Print the records below word for word, beginning with the first line and ending once the line containing "This screenshot has width=1912, height=1075." is printed.
** Opening SOURCE DATA block **
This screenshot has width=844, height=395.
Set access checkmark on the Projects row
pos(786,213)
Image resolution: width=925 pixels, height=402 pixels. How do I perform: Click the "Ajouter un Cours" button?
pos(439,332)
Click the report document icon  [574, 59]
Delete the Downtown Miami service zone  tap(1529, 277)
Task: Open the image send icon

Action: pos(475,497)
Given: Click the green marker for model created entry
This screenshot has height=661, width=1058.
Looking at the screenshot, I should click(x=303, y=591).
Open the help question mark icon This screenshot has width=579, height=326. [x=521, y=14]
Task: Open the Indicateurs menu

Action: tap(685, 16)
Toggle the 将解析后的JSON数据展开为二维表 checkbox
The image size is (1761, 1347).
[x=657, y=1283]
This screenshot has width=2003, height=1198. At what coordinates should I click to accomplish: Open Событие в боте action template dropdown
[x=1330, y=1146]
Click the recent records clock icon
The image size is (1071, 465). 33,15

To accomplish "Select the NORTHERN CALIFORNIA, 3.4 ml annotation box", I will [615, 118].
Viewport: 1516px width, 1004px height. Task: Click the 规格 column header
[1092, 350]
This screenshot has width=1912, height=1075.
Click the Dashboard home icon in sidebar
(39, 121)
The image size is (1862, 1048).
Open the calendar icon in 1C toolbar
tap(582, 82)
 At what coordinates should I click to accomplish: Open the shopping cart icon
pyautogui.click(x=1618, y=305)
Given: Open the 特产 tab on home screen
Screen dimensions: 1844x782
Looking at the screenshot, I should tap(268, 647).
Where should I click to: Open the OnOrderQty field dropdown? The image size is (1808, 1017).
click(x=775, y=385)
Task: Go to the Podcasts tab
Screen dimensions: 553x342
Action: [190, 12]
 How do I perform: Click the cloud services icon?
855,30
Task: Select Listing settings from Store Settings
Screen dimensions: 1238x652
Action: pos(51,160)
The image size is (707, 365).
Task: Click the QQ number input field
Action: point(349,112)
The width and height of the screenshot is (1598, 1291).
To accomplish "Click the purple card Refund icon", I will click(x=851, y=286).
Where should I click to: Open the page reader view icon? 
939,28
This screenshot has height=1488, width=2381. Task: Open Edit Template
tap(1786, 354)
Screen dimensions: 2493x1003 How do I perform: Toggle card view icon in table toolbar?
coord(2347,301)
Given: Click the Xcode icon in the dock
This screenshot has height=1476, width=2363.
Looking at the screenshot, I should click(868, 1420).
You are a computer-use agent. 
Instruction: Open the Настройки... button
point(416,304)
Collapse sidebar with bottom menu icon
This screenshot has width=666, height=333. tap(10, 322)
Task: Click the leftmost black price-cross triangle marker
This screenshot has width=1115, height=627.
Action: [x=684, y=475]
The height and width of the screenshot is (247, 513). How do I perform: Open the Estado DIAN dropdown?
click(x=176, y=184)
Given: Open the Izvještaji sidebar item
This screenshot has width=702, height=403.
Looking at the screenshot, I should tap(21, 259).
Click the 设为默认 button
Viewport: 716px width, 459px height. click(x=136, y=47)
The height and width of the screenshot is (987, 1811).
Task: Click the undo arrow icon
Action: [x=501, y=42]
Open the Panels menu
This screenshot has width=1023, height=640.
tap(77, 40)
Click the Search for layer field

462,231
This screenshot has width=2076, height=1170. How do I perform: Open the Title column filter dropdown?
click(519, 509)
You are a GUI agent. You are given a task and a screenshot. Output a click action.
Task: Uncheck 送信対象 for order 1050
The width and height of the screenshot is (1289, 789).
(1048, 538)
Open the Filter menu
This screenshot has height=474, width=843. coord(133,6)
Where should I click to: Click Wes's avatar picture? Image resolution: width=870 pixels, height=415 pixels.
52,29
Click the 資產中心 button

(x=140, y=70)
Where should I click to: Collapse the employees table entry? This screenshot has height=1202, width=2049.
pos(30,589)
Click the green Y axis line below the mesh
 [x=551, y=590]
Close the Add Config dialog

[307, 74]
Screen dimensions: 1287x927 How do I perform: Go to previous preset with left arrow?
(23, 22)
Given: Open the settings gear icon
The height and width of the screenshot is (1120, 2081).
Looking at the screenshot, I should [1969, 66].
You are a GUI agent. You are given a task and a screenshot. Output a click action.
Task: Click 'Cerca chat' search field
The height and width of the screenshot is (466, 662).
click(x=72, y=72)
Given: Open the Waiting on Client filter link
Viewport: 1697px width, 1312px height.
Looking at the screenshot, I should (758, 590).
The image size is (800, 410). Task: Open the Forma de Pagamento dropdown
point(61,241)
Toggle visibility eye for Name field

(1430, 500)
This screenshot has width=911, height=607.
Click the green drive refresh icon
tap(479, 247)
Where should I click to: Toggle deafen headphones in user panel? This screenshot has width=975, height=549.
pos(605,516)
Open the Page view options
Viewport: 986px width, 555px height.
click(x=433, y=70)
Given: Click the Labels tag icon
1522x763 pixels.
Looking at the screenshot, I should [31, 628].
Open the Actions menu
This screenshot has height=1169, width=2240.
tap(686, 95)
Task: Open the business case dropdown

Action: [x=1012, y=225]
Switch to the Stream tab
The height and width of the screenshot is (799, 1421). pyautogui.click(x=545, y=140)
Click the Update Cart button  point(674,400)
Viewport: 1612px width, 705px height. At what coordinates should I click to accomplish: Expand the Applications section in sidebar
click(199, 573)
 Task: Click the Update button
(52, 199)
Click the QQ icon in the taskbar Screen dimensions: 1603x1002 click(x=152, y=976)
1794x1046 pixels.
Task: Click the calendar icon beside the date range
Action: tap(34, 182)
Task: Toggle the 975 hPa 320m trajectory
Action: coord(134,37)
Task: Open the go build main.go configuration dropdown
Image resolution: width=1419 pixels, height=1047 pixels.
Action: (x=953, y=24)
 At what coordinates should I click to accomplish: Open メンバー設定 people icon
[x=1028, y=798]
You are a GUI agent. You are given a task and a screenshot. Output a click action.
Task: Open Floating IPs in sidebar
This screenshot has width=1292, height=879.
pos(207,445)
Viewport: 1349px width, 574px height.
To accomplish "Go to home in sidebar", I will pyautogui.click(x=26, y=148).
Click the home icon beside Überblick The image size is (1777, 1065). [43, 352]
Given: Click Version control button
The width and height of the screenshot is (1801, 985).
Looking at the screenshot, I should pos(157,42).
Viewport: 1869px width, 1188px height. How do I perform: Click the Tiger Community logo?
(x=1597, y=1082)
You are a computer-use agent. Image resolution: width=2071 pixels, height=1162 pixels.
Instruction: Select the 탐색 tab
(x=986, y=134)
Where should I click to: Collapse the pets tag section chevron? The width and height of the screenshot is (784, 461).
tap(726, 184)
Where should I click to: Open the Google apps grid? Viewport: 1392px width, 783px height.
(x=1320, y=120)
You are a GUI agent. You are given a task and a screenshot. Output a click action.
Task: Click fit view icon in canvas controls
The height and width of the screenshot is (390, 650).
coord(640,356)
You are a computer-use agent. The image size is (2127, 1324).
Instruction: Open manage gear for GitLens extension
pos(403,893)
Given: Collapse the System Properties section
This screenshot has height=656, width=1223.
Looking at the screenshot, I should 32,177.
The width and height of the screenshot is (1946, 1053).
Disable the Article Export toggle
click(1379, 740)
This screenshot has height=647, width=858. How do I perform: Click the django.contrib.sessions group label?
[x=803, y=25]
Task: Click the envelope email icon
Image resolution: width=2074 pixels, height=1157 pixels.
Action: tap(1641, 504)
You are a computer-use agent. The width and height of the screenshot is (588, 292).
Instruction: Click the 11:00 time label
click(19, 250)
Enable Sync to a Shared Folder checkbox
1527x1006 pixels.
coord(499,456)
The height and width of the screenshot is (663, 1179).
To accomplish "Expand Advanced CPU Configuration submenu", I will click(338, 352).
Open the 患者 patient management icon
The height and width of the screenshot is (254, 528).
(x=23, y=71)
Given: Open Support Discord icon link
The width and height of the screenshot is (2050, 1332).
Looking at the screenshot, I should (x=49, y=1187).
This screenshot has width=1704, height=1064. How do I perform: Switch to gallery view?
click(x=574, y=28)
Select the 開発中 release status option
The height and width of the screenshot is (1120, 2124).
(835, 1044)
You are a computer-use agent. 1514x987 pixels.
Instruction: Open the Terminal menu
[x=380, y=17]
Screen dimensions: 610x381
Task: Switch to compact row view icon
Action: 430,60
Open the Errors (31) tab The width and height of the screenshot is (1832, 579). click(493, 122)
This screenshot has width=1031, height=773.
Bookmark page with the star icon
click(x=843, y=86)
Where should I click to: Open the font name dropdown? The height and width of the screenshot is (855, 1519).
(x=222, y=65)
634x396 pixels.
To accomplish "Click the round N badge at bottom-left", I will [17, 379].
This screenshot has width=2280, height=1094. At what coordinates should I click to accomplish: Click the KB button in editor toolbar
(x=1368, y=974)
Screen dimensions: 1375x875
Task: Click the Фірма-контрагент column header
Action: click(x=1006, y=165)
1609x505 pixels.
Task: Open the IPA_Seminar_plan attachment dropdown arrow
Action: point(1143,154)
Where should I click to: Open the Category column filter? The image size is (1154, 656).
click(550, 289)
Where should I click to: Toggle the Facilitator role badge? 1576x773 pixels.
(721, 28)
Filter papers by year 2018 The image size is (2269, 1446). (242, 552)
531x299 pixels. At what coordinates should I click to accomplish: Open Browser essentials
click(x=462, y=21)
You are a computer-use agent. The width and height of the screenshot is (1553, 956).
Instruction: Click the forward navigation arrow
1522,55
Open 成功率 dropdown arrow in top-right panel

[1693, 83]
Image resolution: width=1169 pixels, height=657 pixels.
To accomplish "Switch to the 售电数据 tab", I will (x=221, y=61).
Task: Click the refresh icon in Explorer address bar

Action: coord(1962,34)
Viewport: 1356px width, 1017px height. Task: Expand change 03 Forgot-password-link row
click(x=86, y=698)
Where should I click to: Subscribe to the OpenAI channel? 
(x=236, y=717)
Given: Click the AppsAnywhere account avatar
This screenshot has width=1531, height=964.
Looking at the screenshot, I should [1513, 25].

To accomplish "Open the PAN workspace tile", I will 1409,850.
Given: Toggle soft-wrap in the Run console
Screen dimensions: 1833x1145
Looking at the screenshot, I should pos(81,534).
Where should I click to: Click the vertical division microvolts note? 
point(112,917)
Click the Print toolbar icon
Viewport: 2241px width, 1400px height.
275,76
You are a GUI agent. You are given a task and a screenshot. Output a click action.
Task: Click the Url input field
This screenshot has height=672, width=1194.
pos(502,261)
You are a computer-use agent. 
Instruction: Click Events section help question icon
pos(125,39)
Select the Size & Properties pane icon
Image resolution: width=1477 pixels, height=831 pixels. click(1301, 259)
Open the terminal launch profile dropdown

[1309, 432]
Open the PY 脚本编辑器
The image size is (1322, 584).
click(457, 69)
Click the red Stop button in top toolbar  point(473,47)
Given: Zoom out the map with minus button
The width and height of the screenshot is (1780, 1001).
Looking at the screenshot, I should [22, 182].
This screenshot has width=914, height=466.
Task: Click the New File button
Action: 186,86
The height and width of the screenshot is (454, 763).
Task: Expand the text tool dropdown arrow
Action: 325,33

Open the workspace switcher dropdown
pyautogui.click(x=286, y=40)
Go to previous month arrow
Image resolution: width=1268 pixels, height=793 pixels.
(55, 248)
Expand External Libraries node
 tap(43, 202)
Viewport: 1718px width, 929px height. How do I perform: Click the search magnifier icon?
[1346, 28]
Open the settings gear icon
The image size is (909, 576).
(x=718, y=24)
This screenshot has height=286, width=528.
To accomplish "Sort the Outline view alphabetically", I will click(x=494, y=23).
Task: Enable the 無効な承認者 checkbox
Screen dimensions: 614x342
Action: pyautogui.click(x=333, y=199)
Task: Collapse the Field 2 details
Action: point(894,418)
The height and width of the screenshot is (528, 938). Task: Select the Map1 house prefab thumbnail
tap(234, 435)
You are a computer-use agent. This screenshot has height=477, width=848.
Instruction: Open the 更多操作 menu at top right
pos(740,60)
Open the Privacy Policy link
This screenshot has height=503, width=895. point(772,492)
** Closing SOURCE DATA block **
■ TASK SOLUTION:
This screenshot has width=844, height=395.
Set access checkmark on the Projects row
pos(786,213)
Image resolution: width=925 pixels, height=402 pixels. How do I perform: Click the "Ajouter un Cours" button?
pos(439,332)
Click the report document icon  [574, 59]
Delete the Downtown Miami service zone  tap(1529, 277)
Task: Open the image send icon

Action: pos(475,497)
Given: Click the green marker for model created entry
This screenshot has height=661, width=1058.
Looking at the screenshot, I should click(x=303, y=591).
Open the help question mark icon This screenshot has width=579, height=326. [x=521, y=14]
Task: Open the Indicateurs menu

Action: tap(685, 16)
Toggle the 将解析后的JSON数据展开为二维表 checkbox
The image size is (1761, 1347).
[x=657, y=1283]
This screenshot has width=2003, height=1198. At what coordinates should I click to accomplish: Open Событие в боте action template dropdown
[x=1330, y=1146]
Click the recent records clock icon
The image size is (1071, 465). 33,15

To accomplish "Select the NORTHERN CALIFORNIA, 3.4 ml annotation box", I will [615, 118].
Viewport: 1516px width, 1004px height. Task: Click the 规格 column header
[1092, 350]
This screenshot has width=1912, height=1075.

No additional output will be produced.